Reading culture is the most insufferable shit in the world. I'm not talking about people who read, but people who have this deep need for you to know about their love and passion for books. I love tea! Look at the cat purring in my lap. I love rain and Wes Anderson Movies and check out my bookshelf filled with conspicuously pristine spines.

It's this love for an aesthetic built around consumption that's really fucking nauseating, it's basically the twee version of those awful gamer keyboards and chairs. Dudes are guilty of this as well. Smoking and alcoholism are the naruto headbands of wannabe male writers and it's the woooooooooooooorst.

>> No.17996203

>>17989695
>Lolita
>Poorly written

defend this

>> No.17996216

>>17990020
this but for demons

>> No.17996248

>>17993464
>Happy families are all alike because in human mind it is irrelevant through which peculiar way was the happiness achieved.
>it is irrelevant
for you.

>> No.17996353

>>17994170
can any other anons back this up? I want to read poets like homer and Pushkin but have been afraid to

>> No.17996617

>>17996353
Is there any reason not to read poetry? Read some, and if you like it, continue. If not, don't.
Personally, I didn't care at all for poetry until I read Wilfred Owen.

>> No.17996664

>>17989695
>>Lolita
>Poorly written and boring
So true I couldn't even finish that overrated garbage

>> No.17996684

>>17996617
I meant the translation part

>> No.17996784

>>17996000
>That’s a pretty valuable skill to develop
Good that we are not talking about 5 y/o kids but about adults.

>> No.17996793

>>17995974
I’m not against audiobooks- like at all, I think they are great for people who don’t have time to sit down.
That said- it’s definitely not “reading”, you are listening.

(Collected data entries)
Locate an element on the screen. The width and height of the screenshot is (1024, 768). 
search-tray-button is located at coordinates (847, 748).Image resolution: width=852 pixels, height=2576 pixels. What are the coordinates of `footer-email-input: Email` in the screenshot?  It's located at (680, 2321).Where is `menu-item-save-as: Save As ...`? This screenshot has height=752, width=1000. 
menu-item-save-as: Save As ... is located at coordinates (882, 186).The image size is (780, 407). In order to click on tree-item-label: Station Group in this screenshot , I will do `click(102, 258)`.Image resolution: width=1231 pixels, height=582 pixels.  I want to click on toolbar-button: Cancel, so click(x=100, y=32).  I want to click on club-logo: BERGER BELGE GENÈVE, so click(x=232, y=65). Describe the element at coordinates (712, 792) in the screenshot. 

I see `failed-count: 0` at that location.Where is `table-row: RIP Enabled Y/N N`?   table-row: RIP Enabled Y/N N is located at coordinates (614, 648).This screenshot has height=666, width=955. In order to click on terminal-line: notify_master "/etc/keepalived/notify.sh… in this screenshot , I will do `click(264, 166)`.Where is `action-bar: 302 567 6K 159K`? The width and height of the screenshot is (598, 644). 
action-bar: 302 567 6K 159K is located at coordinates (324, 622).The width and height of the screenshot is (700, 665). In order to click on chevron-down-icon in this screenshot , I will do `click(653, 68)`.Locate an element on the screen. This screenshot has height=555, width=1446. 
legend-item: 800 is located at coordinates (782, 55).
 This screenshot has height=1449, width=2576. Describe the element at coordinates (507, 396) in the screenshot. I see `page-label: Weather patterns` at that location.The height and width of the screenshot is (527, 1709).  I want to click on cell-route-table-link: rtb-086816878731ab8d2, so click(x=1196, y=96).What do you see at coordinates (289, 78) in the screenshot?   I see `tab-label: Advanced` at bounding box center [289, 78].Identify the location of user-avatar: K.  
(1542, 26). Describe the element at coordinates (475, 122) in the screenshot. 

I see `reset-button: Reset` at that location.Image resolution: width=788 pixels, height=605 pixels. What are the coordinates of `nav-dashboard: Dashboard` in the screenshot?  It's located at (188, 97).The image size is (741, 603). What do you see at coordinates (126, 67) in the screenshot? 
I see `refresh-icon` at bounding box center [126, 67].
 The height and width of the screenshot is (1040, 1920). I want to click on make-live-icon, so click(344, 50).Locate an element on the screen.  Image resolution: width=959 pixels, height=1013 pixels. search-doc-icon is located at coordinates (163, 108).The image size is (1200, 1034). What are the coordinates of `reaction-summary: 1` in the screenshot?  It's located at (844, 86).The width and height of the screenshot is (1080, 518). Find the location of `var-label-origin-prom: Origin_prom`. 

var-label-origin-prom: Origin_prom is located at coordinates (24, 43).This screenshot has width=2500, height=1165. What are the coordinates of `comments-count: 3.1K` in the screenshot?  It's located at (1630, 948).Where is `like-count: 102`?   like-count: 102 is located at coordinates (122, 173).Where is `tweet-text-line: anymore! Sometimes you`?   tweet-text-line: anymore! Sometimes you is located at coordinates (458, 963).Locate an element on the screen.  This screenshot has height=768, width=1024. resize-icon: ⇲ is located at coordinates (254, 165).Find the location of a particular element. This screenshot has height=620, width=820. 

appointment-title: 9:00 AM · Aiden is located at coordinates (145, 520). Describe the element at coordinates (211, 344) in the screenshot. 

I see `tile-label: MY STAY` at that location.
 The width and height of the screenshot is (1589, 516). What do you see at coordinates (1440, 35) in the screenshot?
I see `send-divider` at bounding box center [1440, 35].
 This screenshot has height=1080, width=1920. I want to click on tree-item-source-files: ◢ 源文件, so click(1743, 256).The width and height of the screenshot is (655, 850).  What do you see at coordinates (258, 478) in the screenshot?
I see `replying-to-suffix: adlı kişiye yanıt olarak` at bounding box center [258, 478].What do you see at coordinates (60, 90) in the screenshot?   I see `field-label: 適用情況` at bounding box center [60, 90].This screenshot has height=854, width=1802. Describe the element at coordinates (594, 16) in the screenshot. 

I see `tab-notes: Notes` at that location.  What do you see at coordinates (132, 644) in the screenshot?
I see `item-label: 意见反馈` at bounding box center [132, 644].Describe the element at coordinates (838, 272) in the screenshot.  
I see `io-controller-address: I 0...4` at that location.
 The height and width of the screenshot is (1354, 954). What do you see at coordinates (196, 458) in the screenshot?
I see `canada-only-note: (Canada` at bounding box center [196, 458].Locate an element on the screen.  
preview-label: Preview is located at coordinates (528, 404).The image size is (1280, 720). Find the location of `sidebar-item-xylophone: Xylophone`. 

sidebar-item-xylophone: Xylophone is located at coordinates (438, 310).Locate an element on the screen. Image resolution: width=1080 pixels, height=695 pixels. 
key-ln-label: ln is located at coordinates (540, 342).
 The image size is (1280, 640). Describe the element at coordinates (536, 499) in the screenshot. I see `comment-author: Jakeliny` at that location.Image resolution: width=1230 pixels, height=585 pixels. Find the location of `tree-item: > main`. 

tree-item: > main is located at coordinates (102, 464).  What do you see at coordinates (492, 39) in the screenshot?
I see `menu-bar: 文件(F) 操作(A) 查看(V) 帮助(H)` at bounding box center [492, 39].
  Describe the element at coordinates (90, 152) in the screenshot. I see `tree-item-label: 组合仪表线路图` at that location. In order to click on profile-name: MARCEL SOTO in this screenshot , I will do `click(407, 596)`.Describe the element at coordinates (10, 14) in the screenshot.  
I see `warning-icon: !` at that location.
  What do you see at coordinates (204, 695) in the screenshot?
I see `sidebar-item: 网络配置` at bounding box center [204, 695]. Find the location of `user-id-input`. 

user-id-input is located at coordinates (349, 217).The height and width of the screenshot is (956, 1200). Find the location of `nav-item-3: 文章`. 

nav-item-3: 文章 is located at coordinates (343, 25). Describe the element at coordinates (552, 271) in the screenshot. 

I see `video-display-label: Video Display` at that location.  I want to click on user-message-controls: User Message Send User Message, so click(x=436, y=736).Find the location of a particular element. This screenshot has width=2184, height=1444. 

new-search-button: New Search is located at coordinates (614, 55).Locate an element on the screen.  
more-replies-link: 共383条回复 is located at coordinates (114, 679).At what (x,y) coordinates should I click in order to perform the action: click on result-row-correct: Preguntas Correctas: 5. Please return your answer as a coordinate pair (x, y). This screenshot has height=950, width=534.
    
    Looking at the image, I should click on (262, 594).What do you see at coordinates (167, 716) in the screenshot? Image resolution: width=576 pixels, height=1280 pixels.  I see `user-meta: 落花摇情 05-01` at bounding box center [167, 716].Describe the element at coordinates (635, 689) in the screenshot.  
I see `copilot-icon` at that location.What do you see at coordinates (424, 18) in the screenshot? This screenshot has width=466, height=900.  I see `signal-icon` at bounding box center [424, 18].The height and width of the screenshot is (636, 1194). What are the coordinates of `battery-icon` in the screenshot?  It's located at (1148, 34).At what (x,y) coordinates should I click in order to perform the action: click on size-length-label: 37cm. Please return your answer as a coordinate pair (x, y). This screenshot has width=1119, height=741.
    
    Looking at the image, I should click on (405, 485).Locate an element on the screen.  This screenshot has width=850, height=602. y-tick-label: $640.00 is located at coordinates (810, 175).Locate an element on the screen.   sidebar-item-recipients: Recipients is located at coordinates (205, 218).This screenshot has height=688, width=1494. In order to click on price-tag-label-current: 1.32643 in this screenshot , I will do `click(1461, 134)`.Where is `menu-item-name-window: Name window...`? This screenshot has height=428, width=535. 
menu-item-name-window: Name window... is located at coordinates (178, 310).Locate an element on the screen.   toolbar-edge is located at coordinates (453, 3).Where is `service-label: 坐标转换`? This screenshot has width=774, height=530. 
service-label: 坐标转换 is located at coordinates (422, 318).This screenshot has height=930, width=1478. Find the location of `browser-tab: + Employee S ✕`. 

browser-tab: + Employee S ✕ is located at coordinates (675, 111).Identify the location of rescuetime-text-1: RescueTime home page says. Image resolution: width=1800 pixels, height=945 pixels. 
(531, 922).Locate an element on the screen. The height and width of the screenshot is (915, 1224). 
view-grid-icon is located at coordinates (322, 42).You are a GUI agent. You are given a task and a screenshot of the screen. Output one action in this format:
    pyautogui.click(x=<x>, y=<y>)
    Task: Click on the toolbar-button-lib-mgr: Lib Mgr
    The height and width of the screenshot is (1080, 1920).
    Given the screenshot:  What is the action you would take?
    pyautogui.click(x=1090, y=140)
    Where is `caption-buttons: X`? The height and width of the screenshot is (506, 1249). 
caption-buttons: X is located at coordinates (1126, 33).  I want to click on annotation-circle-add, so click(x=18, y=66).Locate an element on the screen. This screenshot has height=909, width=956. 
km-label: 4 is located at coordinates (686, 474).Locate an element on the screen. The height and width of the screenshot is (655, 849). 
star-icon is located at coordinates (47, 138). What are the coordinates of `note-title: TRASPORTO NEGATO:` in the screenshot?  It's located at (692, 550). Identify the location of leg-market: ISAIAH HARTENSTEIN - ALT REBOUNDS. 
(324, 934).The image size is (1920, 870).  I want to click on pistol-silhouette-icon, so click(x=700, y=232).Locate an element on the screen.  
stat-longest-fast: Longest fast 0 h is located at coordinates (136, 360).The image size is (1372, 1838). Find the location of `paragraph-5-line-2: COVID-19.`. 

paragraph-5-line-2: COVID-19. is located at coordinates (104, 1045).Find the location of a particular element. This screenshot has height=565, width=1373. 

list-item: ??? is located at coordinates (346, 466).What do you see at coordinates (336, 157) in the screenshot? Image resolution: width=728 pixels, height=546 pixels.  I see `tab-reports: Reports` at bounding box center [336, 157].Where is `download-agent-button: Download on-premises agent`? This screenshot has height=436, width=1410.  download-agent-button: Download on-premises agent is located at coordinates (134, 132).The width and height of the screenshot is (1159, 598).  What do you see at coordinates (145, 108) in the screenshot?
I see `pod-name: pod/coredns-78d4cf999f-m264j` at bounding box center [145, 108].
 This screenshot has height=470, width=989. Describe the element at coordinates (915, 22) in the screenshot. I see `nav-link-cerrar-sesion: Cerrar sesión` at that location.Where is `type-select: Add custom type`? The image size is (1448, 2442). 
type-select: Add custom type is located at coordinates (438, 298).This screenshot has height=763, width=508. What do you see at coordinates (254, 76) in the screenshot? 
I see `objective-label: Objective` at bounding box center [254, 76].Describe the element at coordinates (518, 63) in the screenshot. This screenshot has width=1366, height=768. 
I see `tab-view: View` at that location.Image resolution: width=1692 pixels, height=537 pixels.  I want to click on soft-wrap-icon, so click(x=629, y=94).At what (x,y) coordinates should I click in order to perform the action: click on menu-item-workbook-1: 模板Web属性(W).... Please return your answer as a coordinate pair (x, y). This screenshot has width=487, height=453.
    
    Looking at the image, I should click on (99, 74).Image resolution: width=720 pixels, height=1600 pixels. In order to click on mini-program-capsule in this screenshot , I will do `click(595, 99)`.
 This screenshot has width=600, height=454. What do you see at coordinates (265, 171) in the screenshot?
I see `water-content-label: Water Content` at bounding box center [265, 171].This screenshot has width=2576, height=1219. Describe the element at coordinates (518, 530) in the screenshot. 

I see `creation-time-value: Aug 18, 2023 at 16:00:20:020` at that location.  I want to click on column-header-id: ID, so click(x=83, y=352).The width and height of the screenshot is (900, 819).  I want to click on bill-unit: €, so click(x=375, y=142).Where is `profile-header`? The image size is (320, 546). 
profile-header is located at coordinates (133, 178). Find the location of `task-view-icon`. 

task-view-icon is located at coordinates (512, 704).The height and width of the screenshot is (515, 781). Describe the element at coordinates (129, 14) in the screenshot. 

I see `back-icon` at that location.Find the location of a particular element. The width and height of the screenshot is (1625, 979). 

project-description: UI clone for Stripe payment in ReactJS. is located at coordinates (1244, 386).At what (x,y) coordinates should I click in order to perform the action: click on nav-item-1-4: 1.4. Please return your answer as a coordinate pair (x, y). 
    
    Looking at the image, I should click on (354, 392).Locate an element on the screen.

▶ [Your tasks]:
(1) Based on the forum thread, say whether each statement is true, answering yes or no and quoting the words that decide it: (a) The first post says it is not complaining about people who read. (b) One poster says they liked poetry all along. (c) The poster who writes about audiobooks is against them.
(2) Answer these questions from the forum thread:
(a) Which two poets does one poster want to read but fear to?
(b) What does the first post call "the naruto headbands of wannabe male writers"?
(c) What does the audiobook poster say you are doing instead of reading?
The lines are separate material from the forum thread.

▶ [Task-by-task outputs]:
(1)
(a) Yes: "I'm not talking about people who read"
(b) No: "I didn't care at all for poetry until I read Wilfred Owen."
(c) No: "I’m not against audiobooks- like at all"

(2)
(a) Homer and Pushkin
(b) Smoking and alcoholism
(c) Listening